S’agissant des crimes, la durée de détention provisoire ne peut excéder 01 an. Et si la prolongation est nécessaire, le juge d’instruction peut y procéder sous réserve d’une ordonnance spécialement motivée et pour une durée ne pouvant dépasser 01 an pour chaque prolongation. En outre la totalité de la prolongation ne peut dépasser deux ans.
Mais ici encore si le crime est de la catégorie des infractions spéciales précitées en amont au niveau de la durée de détention correctionnelle, le juge a d’autres pouvoir à faire valoir. En effet, il peut procéder à une prolongation supplémentaire sans toutefois excéder un an pour des infractions telles la traite des personnes et pratiques assimilées, grand banditisme, vente d’enfants, prostitution d’enfants et pornographie enfantine, tortures et pratiques assimilées, infraction à la législation sur les stupéfiants en bande organisée, blanchiments de capitaux.
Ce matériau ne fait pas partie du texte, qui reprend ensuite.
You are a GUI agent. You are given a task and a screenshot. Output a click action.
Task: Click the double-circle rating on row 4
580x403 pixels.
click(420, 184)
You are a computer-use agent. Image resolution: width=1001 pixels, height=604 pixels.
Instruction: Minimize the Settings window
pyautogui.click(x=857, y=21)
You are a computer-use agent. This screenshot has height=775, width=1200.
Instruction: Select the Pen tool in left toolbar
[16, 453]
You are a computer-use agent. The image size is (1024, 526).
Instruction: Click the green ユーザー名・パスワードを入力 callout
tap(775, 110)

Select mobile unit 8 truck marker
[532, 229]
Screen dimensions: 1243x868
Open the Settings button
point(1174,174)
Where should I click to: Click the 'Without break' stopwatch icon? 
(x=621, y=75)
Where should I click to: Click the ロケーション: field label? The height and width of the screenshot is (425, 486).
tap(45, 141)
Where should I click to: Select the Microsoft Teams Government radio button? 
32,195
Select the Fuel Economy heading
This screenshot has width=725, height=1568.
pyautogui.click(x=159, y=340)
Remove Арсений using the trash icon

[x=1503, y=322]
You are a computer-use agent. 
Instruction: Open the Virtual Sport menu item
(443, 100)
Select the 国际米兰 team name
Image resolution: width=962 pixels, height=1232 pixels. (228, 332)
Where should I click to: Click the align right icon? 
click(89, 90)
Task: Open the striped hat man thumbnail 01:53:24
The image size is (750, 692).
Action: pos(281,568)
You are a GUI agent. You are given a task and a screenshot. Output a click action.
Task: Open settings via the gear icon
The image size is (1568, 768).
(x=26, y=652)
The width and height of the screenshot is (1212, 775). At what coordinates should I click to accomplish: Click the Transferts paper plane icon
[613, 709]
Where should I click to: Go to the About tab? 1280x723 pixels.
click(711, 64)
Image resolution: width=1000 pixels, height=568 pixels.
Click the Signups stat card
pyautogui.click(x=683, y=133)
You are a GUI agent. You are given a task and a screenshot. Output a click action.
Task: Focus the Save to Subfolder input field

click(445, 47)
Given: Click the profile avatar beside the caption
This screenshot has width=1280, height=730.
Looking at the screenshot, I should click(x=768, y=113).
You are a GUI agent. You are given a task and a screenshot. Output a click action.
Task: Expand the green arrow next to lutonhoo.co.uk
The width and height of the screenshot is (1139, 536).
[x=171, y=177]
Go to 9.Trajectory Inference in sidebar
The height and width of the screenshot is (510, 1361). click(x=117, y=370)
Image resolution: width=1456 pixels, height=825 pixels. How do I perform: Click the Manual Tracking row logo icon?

Encore, à propos de ces infractions précises ci-dessus, si le juge d’instruction estime que la détention doit être prolongée au-delà de cette prolongation supplémentaire, il peut par ordonnance motivée rendue un mois avant l’expiration du délai, saisir la chambre d’instruction qui pourra elle aussi ordonner une prolongation au plus pour une durée d’un (01) an.
Enfin, pour les crimes de terrorisme et de financement du terrorisme le juge d’instruction pourra procéder à des prolongations pendant toute la durée de l’instruction jusqu’à l’audience de jugement.
Ainsi décrite, la durée de la détention légale au Burkina est donc rigoureusement encadrée. Et on peut estimer par analyse comparée, qu’elle est dans la fourchette des standards internationaux des droits de l’homme. Autrement dit, les reproches sont à trouver dans son application et la méconnaissance juridique des textes.